## INSTRUCTIONS FOR THE TASK
Here the job is to transcribe only the lines from the one containing "Given: Click the" through the last line below, exactly as written; please leave out pictures.

INPUT FOR THIS TASK below:

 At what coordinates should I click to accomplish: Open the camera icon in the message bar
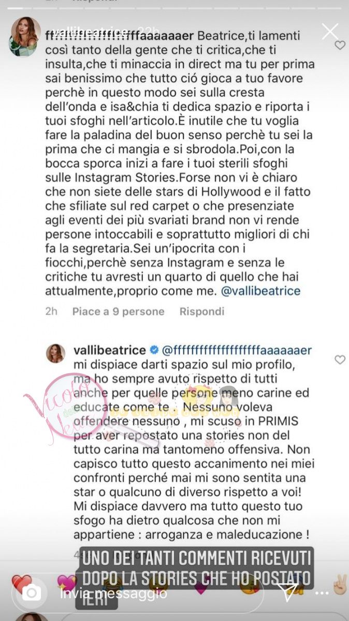[x=31, y=594]
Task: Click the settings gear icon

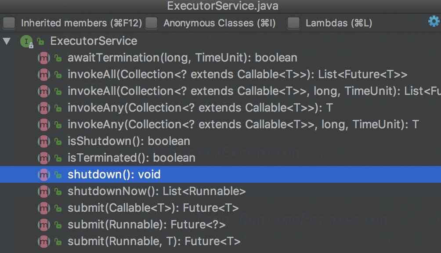Action: tap(434, 22)
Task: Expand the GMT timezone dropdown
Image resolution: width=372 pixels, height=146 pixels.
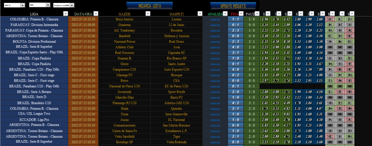Action: point(22,5)
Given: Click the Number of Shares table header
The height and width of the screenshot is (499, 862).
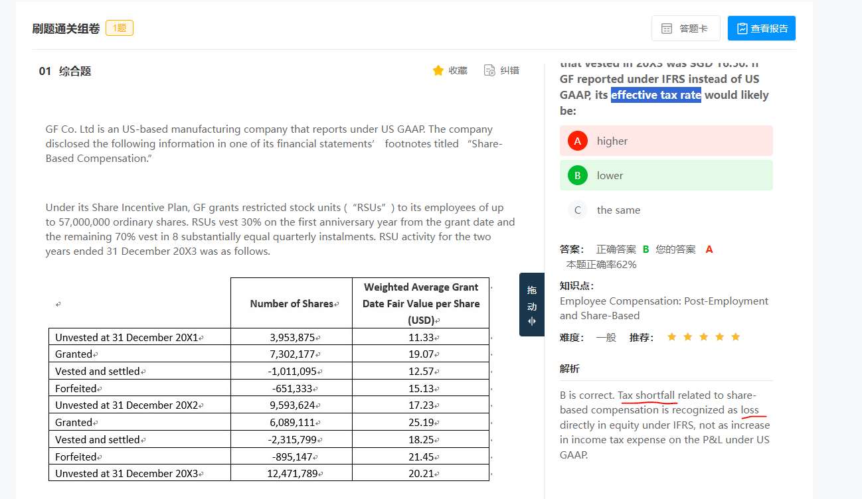Looking at the screenshot, I should [x=292, y=303].
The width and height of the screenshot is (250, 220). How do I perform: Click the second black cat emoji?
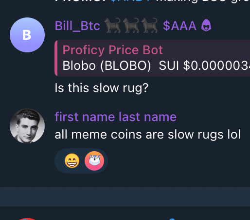coord(131,25)
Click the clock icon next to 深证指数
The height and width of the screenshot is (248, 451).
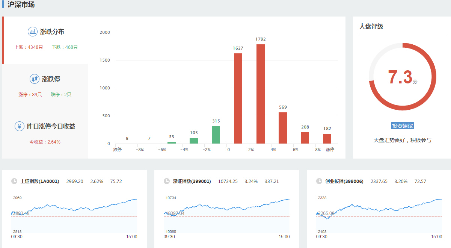click(167, 181)
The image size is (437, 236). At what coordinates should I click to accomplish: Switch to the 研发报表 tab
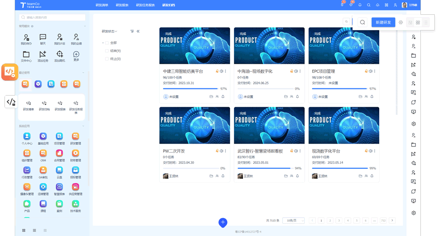coord(122,5)
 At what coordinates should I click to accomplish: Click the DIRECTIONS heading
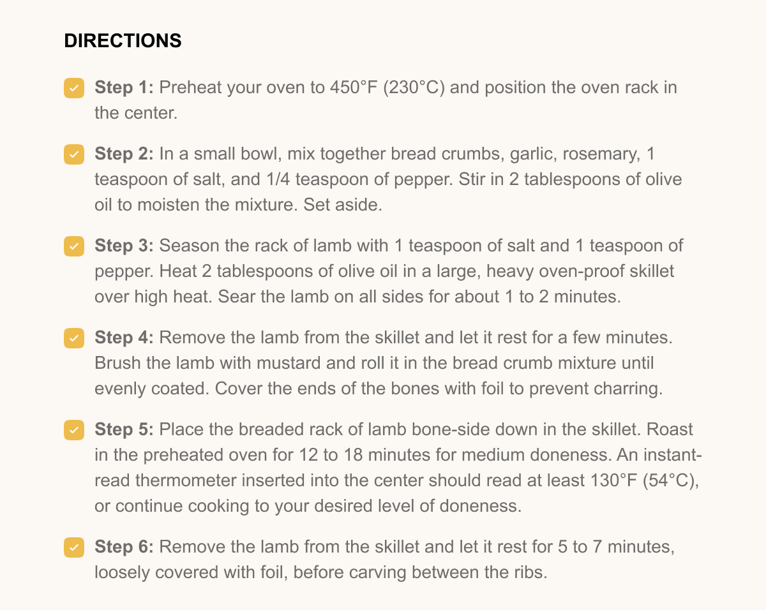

End of INPUT FOR THIS TASK.

## COMPLETED EXERCISE
Given: Click the Number of Shares table header
The height and width of the screenshot is (499, 862).
Looking at the screenshot, I should [x=292, y=303].
The width and height of the screenshot is (250, 220). How do I perform: Click the second black cat emoji?
coord(131,25)
Click the clock icon next to 深证指数
The height and width of the screenshot is (248, 451).
click(167, 181)
The image size is (437, 236). At what coordinates should I click to accomplish: Switch to the 研发报表 tab
coord(122,5)
 At what coordinates should I click to accomplish: Click the DIRECTIONS heading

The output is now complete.